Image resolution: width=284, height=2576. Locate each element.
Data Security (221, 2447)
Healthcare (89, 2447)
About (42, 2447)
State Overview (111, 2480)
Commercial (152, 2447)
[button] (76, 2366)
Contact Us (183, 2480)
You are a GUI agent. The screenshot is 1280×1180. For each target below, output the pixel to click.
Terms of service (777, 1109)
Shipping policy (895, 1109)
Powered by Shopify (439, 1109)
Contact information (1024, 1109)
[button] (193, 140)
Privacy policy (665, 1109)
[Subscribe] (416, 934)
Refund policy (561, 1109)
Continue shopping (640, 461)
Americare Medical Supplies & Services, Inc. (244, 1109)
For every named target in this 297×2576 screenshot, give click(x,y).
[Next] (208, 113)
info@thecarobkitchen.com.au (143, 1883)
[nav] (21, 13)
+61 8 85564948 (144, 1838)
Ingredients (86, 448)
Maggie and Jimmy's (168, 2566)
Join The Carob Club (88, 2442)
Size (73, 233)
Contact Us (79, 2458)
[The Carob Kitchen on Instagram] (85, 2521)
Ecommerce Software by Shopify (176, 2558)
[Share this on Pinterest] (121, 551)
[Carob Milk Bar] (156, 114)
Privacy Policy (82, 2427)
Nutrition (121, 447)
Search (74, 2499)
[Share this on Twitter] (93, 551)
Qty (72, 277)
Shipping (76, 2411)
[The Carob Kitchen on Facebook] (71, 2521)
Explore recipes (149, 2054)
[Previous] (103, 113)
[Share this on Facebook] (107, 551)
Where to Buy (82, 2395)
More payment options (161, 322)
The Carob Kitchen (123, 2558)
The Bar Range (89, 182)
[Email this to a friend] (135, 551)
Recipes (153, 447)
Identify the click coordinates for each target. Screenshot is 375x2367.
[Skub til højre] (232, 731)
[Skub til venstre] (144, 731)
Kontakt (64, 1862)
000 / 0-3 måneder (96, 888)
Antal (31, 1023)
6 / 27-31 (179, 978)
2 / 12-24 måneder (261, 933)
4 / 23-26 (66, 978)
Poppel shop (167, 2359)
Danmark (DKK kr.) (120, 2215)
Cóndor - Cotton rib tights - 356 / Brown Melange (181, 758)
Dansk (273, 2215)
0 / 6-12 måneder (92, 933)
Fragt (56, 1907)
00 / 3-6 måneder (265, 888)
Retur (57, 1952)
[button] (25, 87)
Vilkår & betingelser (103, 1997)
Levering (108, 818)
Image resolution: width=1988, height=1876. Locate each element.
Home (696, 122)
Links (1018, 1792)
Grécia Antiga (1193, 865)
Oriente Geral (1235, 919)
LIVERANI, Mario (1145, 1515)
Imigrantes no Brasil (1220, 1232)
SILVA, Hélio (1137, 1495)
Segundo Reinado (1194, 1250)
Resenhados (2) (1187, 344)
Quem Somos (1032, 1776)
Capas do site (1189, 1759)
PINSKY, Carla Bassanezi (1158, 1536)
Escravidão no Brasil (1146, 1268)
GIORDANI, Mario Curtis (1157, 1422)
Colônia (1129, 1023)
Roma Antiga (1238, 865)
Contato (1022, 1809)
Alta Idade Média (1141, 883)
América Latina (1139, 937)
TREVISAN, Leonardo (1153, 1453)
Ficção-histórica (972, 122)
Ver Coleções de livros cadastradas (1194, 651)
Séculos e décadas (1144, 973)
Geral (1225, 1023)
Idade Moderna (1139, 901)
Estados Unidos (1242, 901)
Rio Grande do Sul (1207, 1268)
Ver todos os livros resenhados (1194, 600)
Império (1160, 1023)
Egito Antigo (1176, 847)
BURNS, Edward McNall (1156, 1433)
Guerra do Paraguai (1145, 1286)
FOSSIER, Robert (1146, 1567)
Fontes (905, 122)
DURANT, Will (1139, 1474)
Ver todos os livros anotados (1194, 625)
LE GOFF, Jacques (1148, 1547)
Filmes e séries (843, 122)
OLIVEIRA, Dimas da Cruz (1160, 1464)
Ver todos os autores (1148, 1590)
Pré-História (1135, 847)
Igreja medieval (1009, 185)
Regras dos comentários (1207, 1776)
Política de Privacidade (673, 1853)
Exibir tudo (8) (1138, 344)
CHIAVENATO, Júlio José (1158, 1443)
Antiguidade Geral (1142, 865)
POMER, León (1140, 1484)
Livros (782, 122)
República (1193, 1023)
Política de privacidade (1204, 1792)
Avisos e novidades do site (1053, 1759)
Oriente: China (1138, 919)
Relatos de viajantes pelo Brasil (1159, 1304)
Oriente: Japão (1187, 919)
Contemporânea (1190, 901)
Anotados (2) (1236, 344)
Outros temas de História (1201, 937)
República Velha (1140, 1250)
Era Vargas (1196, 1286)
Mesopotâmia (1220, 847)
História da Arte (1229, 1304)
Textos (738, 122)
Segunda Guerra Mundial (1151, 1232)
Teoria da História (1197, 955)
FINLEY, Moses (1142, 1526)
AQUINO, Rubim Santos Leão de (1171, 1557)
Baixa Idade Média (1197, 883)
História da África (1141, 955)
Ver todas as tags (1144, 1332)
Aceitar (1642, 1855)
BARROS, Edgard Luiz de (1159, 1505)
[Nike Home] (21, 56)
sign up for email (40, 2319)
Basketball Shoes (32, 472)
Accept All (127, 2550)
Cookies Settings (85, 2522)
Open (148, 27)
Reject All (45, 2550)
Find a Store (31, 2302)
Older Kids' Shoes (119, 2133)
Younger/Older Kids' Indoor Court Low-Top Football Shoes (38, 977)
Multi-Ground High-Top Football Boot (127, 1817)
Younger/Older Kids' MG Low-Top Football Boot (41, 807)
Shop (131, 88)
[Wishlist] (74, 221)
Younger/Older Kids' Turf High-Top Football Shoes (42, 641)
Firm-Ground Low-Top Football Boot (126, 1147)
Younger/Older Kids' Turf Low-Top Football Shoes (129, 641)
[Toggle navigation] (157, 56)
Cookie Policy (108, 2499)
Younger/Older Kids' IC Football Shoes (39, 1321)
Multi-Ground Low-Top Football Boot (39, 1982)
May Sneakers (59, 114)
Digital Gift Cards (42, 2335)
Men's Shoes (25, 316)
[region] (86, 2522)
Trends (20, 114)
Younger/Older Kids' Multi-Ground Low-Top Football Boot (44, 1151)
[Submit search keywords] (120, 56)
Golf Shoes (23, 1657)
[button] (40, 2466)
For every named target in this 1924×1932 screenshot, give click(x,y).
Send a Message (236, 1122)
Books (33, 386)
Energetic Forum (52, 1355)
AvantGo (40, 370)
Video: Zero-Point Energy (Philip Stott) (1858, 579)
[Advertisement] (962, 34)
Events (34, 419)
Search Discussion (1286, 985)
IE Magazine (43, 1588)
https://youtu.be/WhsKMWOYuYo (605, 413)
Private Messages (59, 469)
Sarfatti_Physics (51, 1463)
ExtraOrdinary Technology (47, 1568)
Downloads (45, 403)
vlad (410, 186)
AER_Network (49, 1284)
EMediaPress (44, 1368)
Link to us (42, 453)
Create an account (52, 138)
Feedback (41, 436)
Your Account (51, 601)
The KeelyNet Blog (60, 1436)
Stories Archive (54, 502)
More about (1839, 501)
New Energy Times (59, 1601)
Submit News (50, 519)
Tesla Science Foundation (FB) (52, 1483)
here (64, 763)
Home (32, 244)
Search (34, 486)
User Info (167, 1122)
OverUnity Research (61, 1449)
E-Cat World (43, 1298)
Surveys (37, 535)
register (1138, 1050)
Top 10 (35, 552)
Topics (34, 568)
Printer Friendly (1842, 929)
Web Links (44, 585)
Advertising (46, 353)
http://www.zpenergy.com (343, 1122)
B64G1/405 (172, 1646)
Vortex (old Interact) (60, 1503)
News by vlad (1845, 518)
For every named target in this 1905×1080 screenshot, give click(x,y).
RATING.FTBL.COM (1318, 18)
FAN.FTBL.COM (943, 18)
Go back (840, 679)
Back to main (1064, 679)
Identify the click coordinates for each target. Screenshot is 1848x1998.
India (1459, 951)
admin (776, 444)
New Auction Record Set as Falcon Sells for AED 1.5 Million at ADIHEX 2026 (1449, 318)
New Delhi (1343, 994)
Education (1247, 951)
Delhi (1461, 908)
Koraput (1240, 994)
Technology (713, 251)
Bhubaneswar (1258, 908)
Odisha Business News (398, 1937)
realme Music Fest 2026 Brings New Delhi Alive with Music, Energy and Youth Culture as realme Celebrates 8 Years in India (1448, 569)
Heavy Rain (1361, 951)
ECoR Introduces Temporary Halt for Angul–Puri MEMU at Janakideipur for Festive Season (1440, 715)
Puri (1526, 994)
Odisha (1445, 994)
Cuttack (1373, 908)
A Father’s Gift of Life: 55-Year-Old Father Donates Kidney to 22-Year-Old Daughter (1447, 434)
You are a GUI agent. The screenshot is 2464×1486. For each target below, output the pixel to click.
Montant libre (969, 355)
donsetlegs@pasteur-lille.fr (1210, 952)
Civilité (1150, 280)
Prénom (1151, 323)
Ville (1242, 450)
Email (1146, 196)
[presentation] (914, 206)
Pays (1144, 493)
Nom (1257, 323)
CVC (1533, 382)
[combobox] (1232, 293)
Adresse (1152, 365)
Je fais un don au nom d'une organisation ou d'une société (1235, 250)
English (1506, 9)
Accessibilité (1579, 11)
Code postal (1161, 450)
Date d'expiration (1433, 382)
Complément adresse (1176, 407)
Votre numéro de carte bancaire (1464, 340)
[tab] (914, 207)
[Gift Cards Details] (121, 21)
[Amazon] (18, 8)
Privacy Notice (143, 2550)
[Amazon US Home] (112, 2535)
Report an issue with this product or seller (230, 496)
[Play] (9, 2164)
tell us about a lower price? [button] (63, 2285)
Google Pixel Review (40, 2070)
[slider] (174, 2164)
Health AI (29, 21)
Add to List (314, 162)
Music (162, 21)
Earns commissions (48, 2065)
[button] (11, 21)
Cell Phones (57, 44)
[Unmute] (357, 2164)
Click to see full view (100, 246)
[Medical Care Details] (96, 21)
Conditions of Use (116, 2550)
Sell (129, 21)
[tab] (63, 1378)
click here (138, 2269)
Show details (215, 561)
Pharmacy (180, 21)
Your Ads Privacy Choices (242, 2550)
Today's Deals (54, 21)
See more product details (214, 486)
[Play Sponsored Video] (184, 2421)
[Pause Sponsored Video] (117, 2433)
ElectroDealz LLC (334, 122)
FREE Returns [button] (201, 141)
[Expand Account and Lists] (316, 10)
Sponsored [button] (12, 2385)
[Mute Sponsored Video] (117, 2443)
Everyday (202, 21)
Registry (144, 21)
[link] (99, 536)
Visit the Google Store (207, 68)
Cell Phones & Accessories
- - - - - - -
* [Goal of the exercise]:
Output exactly the lines of the material above from the one containing "Ville (1242, 450)" up to and including the one containing "Sponsored [button] (12, 2385)".

* [Exercise answer]:
Ville (1242, 450)
Email (1146, 196)
[presentation] (914, 206)
Pays (1144, 493)
Nom (1257, 323)
CVC (1533, 382)
[combobox] (1232, 293)
Adresse (1152, 365)
Je fais un don au nom d'une organisation ou d'une société (1235, 250)
English (1506, 9)
Accessibilité (1579, 11)
Code postal (1161, 450)
Date d'expiration (1433, 382)
Complément adresse (1176, 407)
Votre numéro de carte bancaire (1464, 340)
[tab] (914, 207)
[Gift Cards Details] (121, 21)
[Amazon] (18, 8)
Privacy Notice (143, 2550)
[Amazon US Home] (112, 2535)
Report an issue with this product or seller (230, 496)
[Play] (9, 2164)
tell us about a lower price? [button] (63, 2285)
Google Pixel Review (40, 2070)
[slider] (174, 2164)
Health AI (29, 21)
Add to List (314, 162)
Music (162, 21)
Earns commissions (48, 2065)
[button] (11, 21)
Cell Phones (57, 44)
[Unmute] (357, 2164)
Click to see full view (100, 246)
[Medical Care Details] (96, 21)
Conditions of Use (116, 2550)
Sell (129, 21)
[tab] (63, 1378)
click here (138, 2269)
Show details (215, 561)
Pharmacy (180, 21)
Your Ads Privacy Choices (242, 2550)
Today's Deals (54, 21)
See more product details (214, 486)
[Play Sponsored Video] (184, 2421)
[Pause Sponsored Video] (117, 2433)
ElectroDealz LLC (334, 122)
FREE Returns [button] (201, 141)
[Expand Account and Lists] (316, 10)
Sponsored [button] (12, 2385)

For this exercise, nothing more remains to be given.